### What needs to be done
Read through the data, and wherever a line holds the word "name", write that line out.
Input Block Start
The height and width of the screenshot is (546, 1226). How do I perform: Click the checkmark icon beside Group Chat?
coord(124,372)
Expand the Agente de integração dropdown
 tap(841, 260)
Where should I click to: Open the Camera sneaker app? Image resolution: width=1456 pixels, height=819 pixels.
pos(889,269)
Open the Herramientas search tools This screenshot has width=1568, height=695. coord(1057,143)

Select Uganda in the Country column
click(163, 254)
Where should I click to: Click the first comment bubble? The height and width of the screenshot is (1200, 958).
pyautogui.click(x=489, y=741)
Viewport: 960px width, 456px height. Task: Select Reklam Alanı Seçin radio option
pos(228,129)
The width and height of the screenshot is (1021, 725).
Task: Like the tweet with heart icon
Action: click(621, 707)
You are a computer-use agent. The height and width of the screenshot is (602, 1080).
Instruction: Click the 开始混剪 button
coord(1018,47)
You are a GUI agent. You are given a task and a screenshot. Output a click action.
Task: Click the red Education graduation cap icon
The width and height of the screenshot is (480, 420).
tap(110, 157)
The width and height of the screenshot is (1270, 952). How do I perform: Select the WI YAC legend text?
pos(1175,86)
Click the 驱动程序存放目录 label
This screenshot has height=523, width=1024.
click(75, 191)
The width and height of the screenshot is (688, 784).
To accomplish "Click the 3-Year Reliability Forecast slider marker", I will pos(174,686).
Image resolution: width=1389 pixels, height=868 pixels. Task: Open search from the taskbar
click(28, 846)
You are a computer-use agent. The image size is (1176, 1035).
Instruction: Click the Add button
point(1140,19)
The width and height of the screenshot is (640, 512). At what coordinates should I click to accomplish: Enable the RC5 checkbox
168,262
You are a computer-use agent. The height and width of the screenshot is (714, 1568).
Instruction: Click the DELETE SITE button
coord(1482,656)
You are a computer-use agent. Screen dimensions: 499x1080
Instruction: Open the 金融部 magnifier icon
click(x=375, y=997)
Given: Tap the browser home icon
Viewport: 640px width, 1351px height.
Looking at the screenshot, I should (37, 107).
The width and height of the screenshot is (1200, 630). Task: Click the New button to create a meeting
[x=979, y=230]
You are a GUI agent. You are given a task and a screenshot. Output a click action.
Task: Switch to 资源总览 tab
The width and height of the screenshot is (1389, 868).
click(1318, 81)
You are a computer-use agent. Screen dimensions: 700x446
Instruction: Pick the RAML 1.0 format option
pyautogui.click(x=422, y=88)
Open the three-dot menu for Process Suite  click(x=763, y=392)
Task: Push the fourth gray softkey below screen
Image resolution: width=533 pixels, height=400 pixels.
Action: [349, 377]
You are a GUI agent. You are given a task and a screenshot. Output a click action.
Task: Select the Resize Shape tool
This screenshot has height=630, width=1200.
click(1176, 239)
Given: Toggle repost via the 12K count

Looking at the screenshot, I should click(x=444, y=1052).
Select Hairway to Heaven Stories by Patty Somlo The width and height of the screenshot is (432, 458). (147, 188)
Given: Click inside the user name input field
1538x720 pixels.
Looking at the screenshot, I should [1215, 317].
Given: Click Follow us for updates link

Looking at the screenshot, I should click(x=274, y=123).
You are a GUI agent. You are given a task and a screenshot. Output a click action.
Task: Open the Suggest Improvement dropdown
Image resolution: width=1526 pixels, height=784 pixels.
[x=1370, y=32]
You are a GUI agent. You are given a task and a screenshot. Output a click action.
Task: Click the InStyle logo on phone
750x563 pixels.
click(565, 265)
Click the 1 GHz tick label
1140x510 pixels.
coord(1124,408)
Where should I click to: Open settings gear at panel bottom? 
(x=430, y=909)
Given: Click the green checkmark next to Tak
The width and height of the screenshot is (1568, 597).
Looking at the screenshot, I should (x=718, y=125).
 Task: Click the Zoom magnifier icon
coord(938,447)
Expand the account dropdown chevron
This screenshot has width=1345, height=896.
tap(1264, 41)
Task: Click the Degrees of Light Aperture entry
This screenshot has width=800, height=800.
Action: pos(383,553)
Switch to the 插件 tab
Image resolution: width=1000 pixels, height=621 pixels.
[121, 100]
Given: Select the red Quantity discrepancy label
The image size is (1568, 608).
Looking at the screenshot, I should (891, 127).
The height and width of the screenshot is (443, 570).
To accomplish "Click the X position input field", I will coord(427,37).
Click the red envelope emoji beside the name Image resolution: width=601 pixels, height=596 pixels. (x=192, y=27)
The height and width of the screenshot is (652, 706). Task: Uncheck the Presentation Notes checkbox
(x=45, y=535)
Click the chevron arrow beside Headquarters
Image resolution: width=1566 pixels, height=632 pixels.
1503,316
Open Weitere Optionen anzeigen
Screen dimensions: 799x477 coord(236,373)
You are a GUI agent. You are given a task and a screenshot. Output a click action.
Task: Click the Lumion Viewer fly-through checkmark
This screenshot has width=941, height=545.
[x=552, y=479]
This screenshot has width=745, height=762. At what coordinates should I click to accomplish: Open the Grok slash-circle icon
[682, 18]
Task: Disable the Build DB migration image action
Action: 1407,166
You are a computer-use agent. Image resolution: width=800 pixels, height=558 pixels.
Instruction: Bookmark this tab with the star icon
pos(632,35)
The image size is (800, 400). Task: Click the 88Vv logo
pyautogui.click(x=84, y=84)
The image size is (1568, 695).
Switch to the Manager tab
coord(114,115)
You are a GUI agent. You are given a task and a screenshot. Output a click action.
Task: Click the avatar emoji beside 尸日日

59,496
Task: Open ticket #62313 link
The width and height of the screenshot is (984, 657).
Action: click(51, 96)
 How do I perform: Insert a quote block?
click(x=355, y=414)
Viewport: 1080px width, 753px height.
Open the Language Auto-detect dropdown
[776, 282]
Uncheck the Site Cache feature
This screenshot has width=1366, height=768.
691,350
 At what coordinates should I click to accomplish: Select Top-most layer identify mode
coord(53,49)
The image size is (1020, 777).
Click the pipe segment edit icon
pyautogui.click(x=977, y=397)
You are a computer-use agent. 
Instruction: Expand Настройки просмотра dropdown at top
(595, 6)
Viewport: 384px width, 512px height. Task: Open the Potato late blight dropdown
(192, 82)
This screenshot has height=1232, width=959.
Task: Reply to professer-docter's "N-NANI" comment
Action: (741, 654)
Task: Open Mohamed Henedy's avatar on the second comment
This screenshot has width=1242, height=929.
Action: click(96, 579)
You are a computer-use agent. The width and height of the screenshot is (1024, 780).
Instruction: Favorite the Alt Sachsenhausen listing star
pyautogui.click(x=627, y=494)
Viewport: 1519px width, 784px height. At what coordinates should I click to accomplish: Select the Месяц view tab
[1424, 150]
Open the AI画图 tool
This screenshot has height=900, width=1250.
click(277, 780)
Input Block End
### Written answer
Given: Click inside the user name input field
Click the red envelope emoji beside the name Image resolution: width=601 pixels, height=596 pixels. (x=192, y=27)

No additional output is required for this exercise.